2017-06-01 Thread Browne, Stuart


> -Original Message-
> From: Mathew Ian Eis [mailto:mathew@nau.edu]
>

> 
> Basically the math here is “large enough that you can queue up the
> 9X.XXXth percentile of traffic bursts without dropping them, but not so
> large that you waste processing time fiddling with the queue”. Since that
> percentile varies widely across environments it’s not easy to provide a
> specific formula. And on that note:

Yup. Experimentation seems to the be name of the day.

> > Will keep spinning test but using smaller increments to the wmem/rmem
> > values
>
> Tightening is nice for finding some theoretical limits but in practice
> not so much. Be careful about making them too tight, lest under your
> “bursty” production loads you drop all sorts of queries without intending
> to.

Yup.

> dropwatch is an easy indicator of whether the throughput issue is on or
> off the system. Seeing packets being dropped in the system combined with
> apparently low CPU usage suggests you might be able to increase
> throughput. `dropwatch -l kas` should tell you the methods that are
> dropping the packets, which can help you understand where in the kernel
> they are being dropped and why. For anything beyond that, I expect your
> Google-fu is as good as mine ;-)

Like the '-l kas':

830 drops at udp_queue_rcv_skb+374 (0x815e1c64)
 15 drops at __udp_queue_rcv_skb+91 (0x815df171)
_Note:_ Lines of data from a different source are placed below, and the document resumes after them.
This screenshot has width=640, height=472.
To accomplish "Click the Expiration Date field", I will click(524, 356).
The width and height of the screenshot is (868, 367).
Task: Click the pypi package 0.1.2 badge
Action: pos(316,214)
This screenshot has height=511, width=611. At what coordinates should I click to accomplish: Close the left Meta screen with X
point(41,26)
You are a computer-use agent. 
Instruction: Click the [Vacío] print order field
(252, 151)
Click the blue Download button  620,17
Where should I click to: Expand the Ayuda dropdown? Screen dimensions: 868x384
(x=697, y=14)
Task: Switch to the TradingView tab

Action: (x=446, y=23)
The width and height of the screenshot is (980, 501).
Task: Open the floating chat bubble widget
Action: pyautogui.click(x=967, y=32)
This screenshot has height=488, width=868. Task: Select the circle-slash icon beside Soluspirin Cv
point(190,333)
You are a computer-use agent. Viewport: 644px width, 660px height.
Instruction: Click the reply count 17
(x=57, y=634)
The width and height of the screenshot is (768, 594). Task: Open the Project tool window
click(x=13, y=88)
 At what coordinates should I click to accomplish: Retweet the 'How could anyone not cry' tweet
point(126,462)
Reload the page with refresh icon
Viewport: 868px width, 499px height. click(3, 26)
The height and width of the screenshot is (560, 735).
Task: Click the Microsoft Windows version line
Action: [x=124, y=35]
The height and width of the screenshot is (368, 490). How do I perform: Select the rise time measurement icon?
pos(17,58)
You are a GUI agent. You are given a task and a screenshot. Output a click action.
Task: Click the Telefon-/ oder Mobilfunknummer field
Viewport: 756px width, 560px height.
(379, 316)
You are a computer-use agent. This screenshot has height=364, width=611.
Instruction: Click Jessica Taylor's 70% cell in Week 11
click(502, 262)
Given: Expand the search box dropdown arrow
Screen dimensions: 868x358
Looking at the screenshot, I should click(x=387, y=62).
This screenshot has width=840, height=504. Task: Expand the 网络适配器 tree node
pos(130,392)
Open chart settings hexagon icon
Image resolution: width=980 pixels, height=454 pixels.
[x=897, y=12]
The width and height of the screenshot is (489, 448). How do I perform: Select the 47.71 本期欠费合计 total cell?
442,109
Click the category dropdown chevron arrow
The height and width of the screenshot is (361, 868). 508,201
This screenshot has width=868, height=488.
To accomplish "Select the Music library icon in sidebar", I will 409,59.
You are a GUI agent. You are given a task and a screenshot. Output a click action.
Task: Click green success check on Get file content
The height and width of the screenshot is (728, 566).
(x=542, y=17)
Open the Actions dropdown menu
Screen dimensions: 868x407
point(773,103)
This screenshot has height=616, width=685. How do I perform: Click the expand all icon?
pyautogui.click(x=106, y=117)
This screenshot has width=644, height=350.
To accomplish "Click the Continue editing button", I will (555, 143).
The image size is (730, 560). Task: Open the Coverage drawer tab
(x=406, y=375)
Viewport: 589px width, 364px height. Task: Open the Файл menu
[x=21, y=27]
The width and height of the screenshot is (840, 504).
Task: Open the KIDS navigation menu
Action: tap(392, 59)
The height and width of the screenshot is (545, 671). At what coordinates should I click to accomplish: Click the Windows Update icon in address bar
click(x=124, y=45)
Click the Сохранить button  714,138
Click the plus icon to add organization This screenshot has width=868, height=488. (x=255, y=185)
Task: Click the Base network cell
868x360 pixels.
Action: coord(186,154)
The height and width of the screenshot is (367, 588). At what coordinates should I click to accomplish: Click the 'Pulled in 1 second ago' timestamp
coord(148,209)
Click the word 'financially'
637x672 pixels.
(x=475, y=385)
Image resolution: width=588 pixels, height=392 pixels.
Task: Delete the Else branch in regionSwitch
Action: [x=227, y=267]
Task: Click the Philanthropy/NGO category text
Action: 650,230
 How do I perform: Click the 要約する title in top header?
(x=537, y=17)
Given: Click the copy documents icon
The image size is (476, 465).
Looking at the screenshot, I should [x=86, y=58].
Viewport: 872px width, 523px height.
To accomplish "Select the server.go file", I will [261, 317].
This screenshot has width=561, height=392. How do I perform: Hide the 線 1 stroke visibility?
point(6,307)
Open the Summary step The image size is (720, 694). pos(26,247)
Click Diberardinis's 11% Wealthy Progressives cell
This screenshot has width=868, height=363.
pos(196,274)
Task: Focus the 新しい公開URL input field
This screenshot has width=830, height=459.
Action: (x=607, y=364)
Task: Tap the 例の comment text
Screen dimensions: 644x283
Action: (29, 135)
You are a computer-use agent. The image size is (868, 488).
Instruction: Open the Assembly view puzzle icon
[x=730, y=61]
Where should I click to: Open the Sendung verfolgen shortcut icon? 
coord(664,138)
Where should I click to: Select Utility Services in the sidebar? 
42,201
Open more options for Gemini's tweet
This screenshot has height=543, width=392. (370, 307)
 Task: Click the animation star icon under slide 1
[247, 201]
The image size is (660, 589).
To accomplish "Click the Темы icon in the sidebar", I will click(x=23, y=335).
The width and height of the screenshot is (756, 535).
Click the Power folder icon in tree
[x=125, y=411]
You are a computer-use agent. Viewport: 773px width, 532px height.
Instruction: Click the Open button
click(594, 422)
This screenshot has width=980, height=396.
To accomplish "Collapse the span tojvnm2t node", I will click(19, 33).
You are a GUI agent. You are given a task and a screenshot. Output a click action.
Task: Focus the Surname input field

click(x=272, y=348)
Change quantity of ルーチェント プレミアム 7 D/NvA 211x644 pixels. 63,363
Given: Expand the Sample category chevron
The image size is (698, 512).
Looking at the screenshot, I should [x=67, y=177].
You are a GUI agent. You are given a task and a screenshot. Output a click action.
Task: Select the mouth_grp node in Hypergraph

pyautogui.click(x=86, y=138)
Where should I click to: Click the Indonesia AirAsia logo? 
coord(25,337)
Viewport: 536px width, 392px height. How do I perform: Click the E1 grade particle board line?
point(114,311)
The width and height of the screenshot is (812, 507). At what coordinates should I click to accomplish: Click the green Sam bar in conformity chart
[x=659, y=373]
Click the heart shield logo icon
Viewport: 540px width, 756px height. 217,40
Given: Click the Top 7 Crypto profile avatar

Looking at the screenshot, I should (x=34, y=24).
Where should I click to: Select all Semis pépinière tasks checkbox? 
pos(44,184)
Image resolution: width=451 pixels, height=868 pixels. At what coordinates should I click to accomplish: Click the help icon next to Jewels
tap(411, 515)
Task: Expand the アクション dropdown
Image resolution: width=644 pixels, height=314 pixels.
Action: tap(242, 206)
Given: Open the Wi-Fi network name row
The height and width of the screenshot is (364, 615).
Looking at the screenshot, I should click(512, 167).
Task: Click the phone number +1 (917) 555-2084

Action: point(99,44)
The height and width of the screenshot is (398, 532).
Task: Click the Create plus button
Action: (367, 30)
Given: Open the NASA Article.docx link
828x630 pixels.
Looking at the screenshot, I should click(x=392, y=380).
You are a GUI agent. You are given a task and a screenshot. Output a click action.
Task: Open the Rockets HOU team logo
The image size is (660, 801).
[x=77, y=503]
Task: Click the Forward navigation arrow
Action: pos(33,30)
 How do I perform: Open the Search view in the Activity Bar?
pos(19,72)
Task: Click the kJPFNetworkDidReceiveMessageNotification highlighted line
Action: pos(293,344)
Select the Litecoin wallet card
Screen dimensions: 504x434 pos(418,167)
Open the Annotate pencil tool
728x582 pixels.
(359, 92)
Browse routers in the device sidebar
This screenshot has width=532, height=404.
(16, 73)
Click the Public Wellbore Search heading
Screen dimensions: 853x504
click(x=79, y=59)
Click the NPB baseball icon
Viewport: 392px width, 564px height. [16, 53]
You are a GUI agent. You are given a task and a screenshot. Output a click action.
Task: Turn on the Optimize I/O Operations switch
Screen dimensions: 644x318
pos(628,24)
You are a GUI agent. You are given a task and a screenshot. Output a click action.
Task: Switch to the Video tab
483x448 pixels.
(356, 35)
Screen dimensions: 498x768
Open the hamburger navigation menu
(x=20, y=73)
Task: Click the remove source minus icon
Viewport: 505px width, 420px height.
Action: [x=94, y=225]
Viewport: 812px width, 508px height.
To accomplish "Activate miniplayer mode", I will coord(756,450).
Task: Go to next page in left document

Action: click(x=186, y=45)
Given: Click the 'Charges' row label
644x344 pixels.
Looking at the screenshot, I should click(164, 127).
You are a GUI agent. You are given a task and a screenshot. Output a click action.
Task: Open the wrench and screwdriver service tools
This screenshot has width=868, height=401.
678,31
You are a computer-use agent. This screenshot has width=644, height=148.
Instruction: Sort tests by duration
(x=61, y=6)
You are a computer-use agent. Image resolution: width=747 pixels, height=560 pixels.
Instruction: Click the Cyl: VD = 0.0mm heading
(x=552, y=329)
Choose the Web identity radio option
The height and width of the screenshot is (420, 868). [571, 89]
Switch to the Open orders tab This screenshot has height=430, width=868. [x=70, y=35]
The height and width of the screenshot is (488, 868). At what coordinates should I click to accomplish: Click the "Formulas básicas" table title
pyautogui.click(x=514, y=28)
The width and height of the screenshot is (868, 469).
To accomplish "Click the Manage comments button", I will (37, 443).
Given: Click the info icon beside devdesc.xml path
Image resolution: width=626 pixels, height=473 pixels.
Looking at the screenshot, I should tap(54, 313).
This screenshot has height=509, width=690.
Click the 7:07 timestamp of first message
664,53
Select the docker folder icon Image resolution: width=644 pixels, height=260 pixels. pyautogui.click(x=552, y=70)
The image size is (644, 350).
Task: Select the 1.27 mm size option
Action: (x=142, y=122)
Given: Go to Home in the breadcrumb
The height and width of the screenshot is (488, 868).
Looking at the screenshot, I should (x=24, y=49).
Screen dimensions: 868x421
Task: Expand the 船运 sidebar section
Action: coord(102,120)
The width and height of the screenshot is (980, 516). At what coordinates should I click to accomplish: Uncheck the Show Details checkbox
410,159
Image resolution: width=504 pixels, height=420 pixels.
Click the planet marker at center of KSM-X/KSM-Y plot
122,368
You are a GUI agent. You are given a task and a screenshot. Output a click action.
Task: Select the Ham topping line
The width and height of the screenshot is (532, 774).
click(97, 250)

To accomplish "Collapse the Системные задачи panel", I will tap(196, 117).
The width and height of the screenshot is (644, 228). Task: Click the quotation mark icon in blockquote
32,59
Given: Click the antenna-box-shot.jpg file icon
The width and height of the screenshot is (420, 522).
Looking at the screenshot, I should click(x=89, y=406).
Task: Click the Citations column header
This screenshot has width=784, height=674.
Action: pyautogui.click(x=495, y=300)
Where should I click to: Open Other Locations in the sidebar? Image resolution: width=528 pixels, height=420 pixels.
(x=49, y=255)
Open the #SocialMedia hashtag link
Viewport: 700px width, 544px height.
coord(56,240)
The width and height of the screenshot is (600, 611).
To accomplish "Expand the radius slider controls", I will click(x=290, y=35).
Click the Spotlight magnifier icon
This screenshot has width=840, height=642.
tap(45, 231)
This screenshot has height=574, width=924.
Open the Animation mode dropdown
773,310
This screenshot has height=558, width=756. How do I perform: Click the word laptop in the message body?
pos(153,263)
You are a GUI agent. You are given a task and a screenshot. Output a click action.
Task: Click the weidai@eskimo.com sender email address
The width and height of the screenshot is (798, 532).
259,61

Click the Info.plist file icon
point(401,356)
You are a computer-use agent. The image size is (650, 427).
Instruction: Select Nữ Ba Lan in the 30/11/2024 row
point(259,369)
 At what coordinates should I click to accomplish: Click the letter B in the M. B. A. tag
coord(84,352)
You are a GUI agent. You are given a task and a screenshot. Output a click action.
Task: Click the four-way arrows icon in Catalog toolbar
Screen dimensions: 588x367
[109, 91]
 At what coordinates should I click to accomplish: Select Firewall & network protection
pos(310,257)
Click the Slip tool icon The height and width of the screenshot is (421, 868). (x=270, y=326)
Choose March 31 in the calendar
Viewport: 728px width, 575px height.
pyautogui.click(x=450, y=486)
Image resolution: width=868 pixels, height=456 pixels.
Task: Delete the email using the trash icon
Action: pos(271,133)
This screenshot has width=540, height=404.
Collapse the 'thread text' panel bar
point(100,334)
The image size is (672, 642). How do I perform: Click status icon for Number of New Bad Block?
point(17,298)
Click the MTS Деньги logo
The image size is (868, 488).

Well and truly buried in the code.

https://blog.packagecloud.io/eng/2016/06/22/monitoring-tuning-linux-networking-stack-receiving-data/#udpqueuercvskb

This seems like a nice explanation as to what's going on. Still reading through 
it all.


> If your CPU utilization is still apparently low, you might be onto
> something with taskset/numa… Related things I have toyed with but don’t
> currently have in production:
> 
> increasing kernel.sched_migration_cost a couple of orders of magnitude
> 
> setting kernel.sched_autogroup_enabled=0
> 
> systemctl stop irqbalance

I've had irqbalance stopped previously, and sched_autogroup_enabled is already 
set to 0. Initial mucking about a bit with sched_migration_cost gets a few more 
QPS through, so will run more tests.

Thanks for this one, hadn't used it before.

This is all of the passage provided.